A statue of Delaware founding father Caesar Rodney faces an undefined future, once its stint as part of a display in DC for America’s semi-quincentennial ends.
The statue was removed from its location in Wilmington in 2020, along with a Christopher Columbus statue from Delaware Ave. They’re among numerous monuments removed between 2020-2021across the United States, during a nationwide reckoning with race and inequality, particularly following the murder of George Floyd.
The Caesar Rodney statue was in storage until April this year, when it was transported to DC by the National Parks Service.
It will be there for approximately six months, according to State Senator Eric Buckson (R-Dover South). He's led an effort to bring the statue out of storage since 2022 when he was a Kent County Levy Court commissioner.
“You can't hide from uncomfortable facts,” Buckson said. “You should run to the facts, you should tell the history and all its imperfections that ensures that the complete story is told.”
Rodney is a signee of the Declaration of Independence and is known for riding through the night of July 1, 1776, to cast the deciding vote declaring the U.S. independent from Great Britain. Rodney was also a slave owner, growing upon and later running the 849-acre Byfield plantation in Kent County, which ran on the labor of around 200 enslaved people.
Buckson said a group of officials from state agencies, the City of Wilmington, City of Dover, and Kent County government. have met to discuss possible locations over the last year, and Wilmington’s representatives are receptive to the statue being installed in another part of the state. But the group has not been granted official authority. Buckson introduced a resolution on the issue which was put on hold last year.
Along with the group to decide on a possible location, Buckson thinks there should be a second group, “that can best decide how to display the history, because it's going to be important that you tell the historical significance of Caesar Rodney in all his imperfections, and that must include slavery, slave ownership, and what it meant back then.”

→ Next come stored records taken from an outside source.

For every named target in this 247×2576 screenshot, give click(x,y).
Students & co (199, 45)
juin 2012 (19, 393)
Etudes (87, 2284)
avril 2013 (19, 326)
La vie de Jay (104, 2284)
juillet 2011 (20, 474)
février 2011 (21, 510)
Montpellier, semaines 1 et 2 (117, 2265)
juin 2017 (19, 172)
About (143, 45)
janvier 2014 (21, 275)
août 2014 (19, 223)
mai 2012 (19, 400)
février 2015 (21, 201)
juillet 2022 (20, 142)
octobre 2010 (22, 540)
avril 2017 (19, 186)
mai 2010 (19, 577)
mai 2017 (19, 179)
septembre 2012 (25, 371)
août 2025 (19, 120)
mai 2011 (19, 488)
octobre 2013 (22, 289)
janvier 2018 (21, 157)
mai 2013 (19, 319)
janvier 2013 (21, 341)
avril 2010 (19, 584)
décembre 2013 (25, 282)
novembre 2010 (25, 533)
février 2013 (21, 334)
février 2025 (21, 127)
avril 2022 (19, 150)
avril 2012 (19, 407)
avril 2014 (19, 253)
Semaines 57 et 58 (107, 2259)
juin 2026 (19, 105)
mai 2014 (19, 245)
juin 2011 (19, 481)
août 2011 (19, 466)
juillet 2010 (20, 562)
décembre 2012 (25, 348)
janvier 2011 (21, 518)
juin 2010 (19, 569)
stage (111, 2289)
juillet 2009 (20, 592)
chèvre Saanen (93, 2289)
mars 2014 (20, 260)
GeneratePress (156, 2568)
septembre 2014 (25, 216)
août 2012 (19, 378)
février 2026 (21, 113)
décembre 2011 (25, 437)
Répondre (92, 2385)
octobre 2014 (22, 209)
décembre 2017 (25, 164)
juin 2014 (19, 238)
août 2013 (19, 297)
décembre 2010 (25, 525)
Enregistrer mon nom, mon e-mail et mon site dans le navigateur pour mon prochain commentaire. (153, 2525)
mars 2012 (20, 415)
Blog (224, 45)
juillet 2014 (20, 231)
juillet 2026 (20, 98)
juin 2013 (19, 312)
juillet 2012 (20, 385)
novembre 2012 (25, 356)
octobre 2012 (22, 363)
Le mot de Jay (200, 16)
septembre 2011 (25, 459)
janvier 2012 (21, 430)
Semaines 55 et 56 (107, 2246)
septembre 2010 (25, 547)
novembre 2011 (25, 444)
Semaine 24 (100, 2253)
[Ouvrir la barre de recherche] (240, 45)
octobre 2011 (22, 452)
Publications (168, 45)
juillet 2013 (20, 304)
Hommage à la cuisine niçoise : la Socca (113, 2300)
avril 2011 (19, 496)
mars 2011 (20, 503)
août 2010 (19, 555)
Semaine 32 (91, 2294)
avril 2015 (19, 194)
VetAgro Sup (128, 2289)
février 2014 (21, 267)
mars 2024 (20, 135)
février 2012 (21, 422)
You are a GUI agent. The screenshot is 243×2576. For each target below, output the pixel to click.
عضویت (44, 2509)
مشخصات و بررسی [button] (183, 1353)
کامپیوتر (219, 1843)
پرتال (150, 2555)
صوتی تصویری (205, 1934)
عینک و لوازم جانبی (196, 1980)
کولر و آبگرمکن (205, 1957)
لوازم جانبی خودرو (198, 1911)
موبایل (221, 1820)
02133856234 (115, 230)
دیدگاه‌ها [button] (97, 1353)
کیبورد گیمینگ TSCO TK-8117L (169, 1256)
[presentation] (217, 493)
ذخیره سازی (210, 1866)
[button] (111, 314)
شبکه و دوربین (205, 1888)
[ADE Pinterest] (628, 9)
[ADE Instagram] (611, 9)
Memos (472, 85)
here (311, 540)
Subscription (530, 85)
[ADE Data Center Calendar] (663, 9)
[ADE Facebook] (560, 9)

Buckson’s suggested in front of Legislative Hall in Dover as a possible location for the statue. But he said location and display should be up to designated groups.
"The committee....would be tasked with deciding that. I know there's others who would like to see it in different locations, whether it's in Kent County or somewhere else in the state," said Buckson. "I think the decision to put it back in Wilmington and Rodney Square is a decision that's already been made that that's not going to happen. So, let's move forward.
Gov. Matt Meyer said in interviews earlier this year that he is not against the Caesar Rodney statue’s public display in Delaware, so long as it includes an equitable description and context of his place in history.
Community and City Council discussion in Wilmington re-emerged this year on the Columbus statue. Plans for its display have not been announced.